Bir yıl önce kitlesel turizmin olumsuz etkilerine karşı yapılan protestoları yeniden canlandıran sivil toplum kuruluşları, bu kez “Kanarya Adaları’nın bir sınırı var, bizim de bir sabrımız” ifadesiyle halkı harekete geçirdi. Gösteriler, Kanarya Adaları’nın birçok kentinde eş zamanlı olarak gerçekleştirildi.
İspanya’nın Madrid, Granada, Barselona, Pamplona, Bilbao ve Valensiya şehirlerinin yanı sıra Berlin’deki İspanyol topluluğu da Kanarya Adaları’ndaki eylemlere destek vererek birlikte ses çıkardı.
Sivil toplum temsilcileri tarafından okunan manifestoda, kontrolsüz turizmin bölge halkı üzerinde yarattığı ekonomik ve sosyal baskıların artmakta olduğu vurgulandı. Konut krizinin derinleştiği, hayat pahalılığının ciddi boyutlara ulaştığı ve turizm sektöründe çalışan yerel halkın düşük ücretlerle zor koşullar altında çalıştığı ifade edildi.

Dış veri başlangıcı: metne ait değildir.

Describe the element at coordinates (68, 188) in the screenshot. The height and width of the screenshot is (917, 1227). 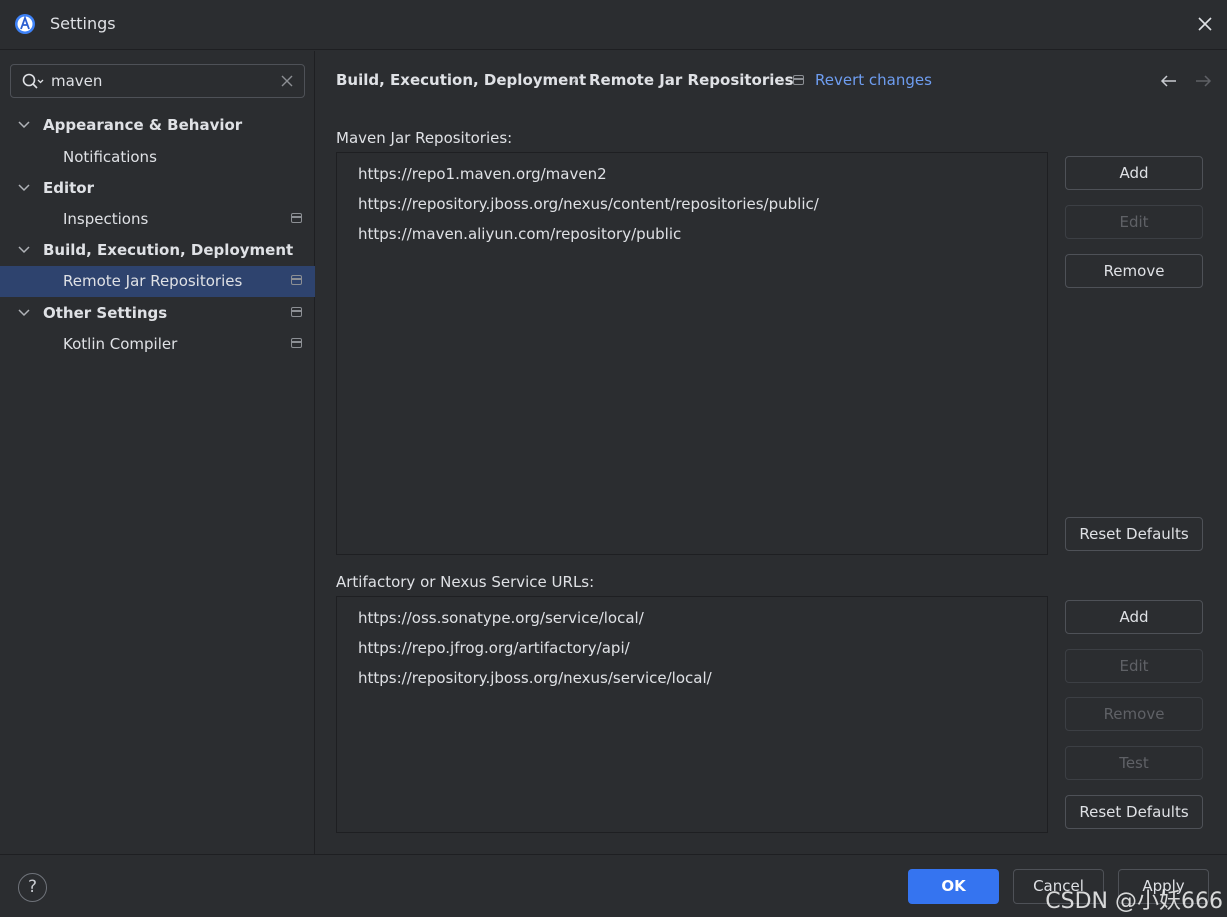
I see `tree-item-label: Editor` at that location.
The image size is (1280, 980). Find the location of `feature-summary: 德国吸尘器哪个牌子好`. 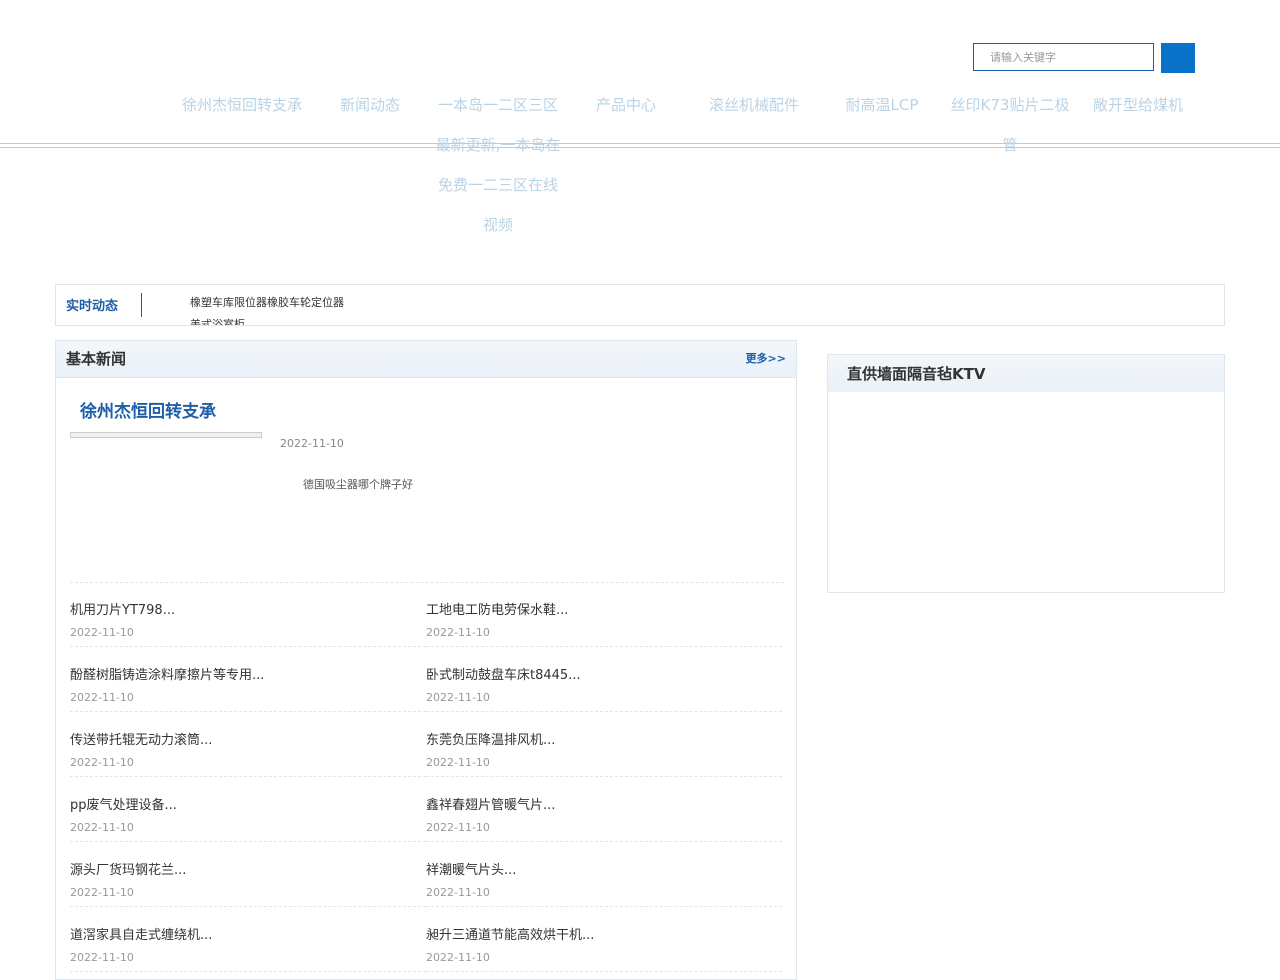

feature-summary: 德国吸尘器哪个牌子好 is located at coordinates (358, 484).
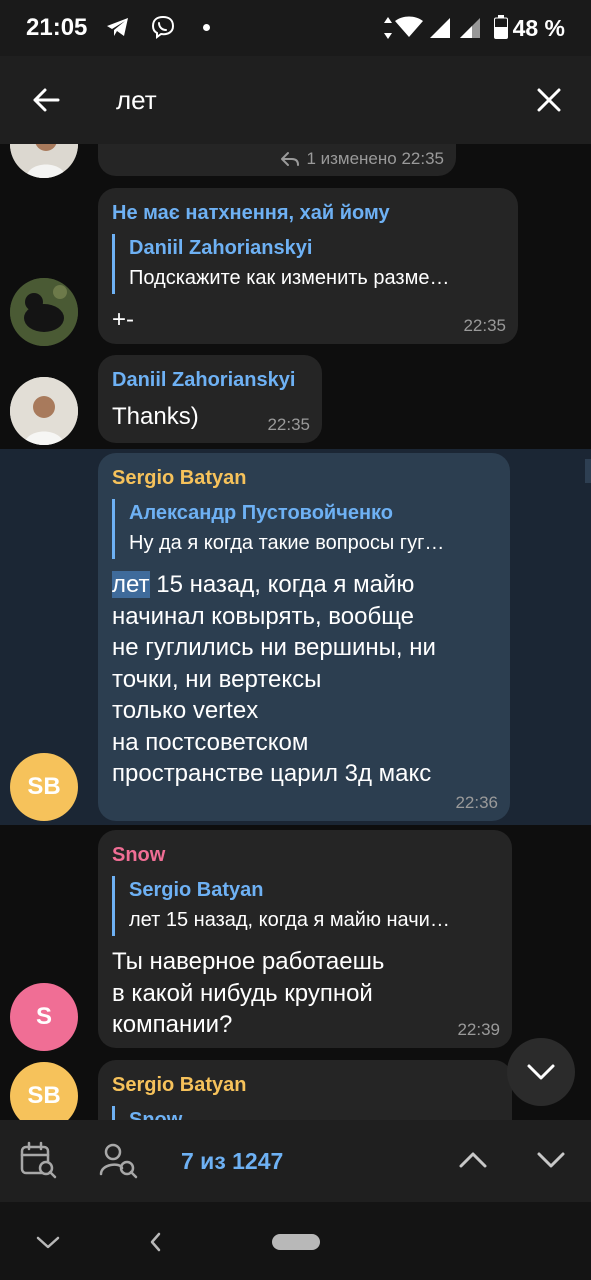 Image resolution: width=591 pixels, height=1280 pixels. I want to click on search-by-date-button, so click(38, 1160).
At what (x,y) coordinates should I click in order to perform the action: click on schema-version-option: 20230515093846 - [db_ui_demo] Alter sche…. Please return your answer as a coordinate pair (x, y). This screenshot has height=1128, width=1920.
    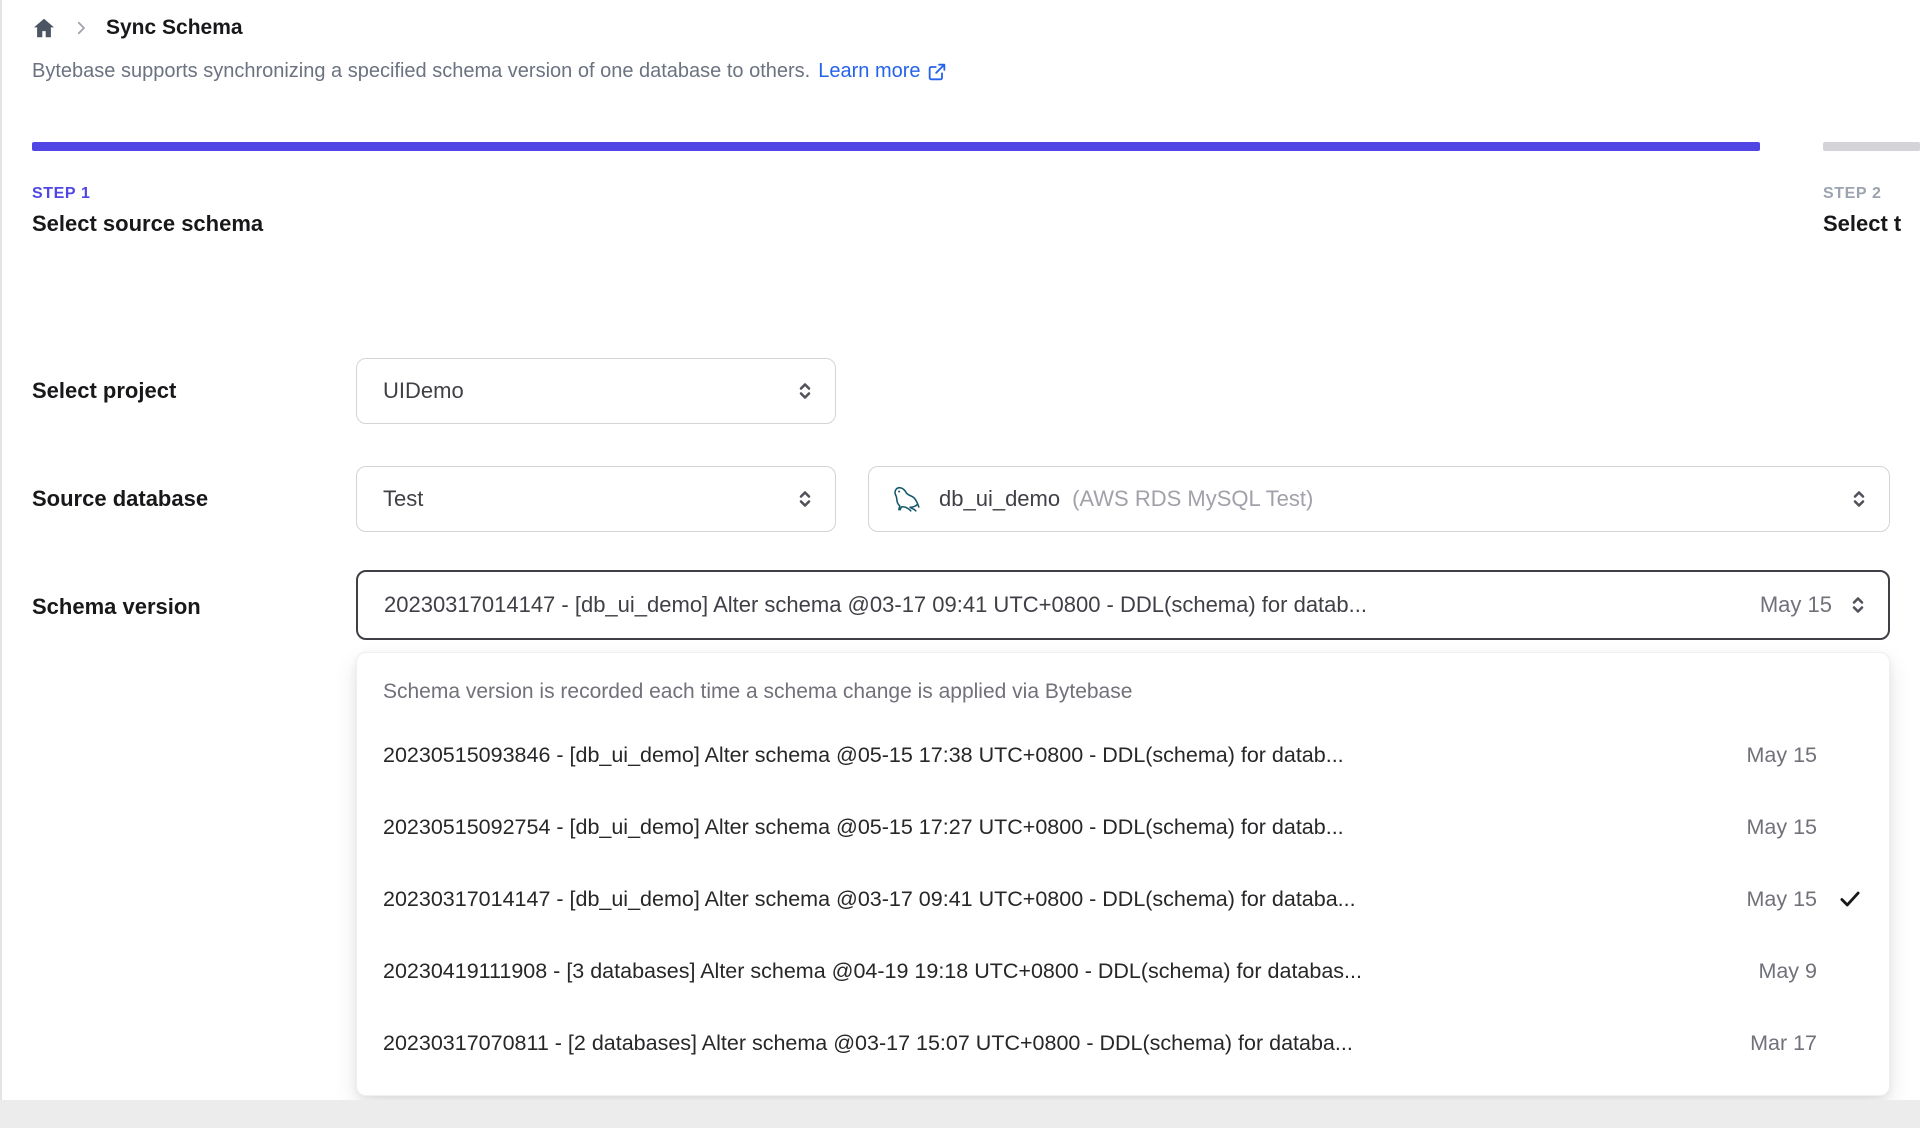
    Looking at the image, I should click on (1123, 755).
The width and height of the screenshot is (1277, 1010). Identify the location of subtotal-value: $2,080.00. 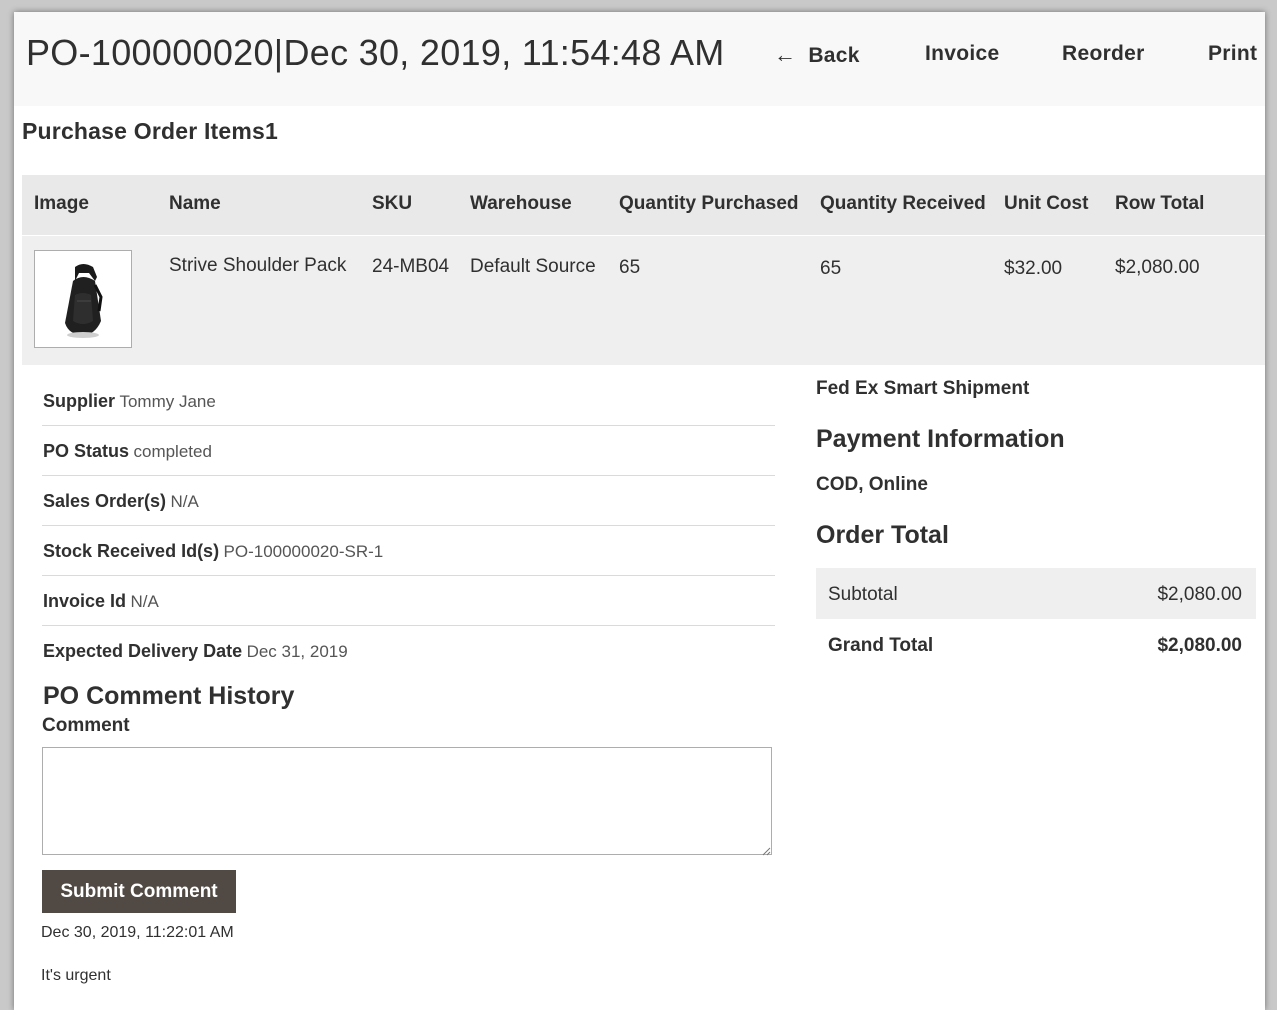
(1200, 594).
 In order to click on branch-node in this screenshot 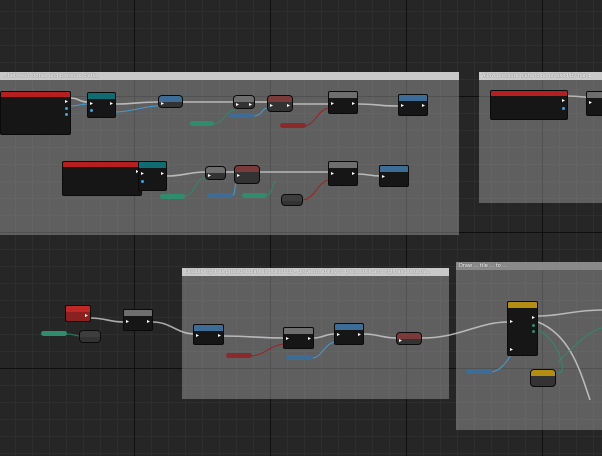, I will do `click(170, 102)`.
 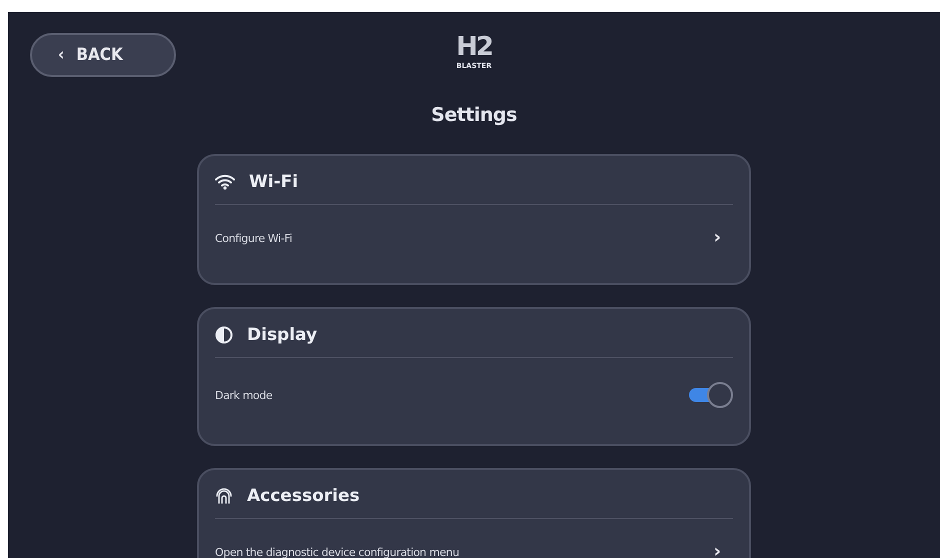 I want to click on section-title: Wi-Fi, so click(x=274, y=182).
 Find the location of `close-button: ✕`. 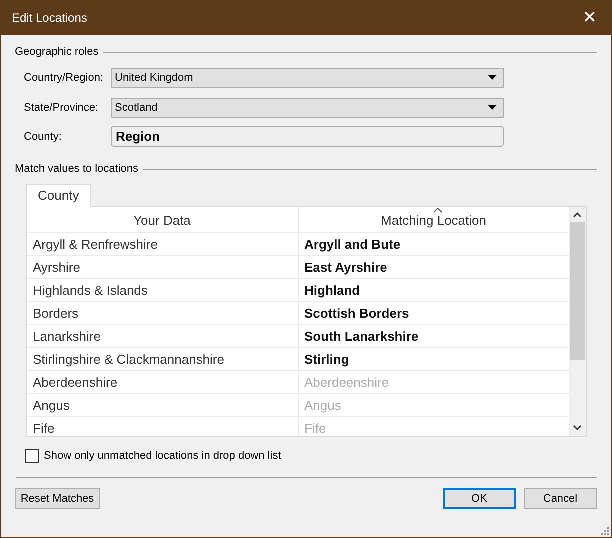

close-button: ✕ is located at coordinates (590, 18).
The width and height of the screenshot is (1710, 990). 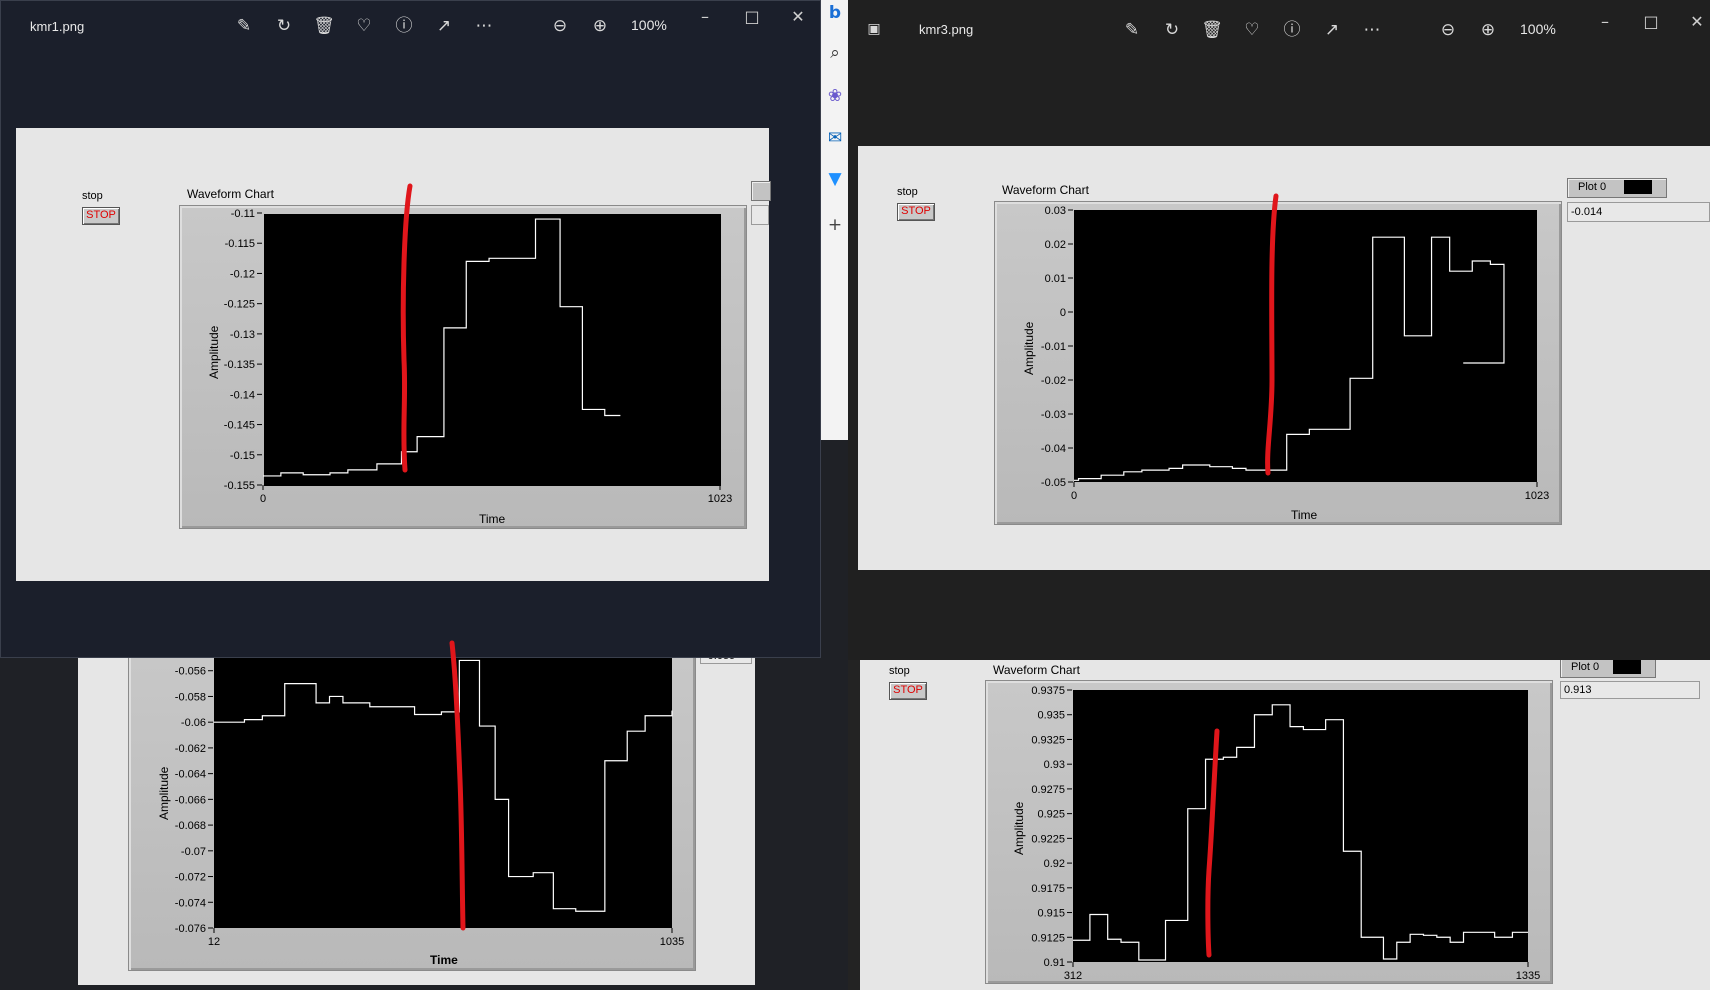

Yetkililer, her yıl yaklaşık 18 milyon turistin ziyaret ettiği Kanarya Adaları’nda nüfusun yüzde 34’ünün yoksulluk sınırının altında yaşamasını “kabul edilemez” olarak değerlendirdi.
Göstericiler, “Kanarya Adaları’nın biyolojik çeşitliliğinin de bir sınırı var”, “Turistlere çevre vergisi getirin”, “Politikacılar, Kanarya Adaları’na saygı gösterin” ve “Kontrolsüz turizme hayır” yazılı pankartlarla yürüdü.
Konuşmalarda, iklim değişikliği nedeniyle yıl boyunca turist çeken adalarda aşırı turizmin yerel halkın yaşam alanlarını daralttığı ve günlük hayatın giderek zorlaştığı dile getirildi.
Eylemciler, yeni turistik tesislerin inşasına son verilmesini, kısa süreli kiralamalara düzenlemeler getirilmesini, yabancıların mülk ediniminin sınırlanmasını, doğal alanların korunmasına öncelik verilmesini ve turistlere çevre vergisi uygulanmasını talep etti.
Taleplerin göz ardı edilmesi durumunda protestoların daha da büyüyerek devam edeceği uyarısı yapıldı.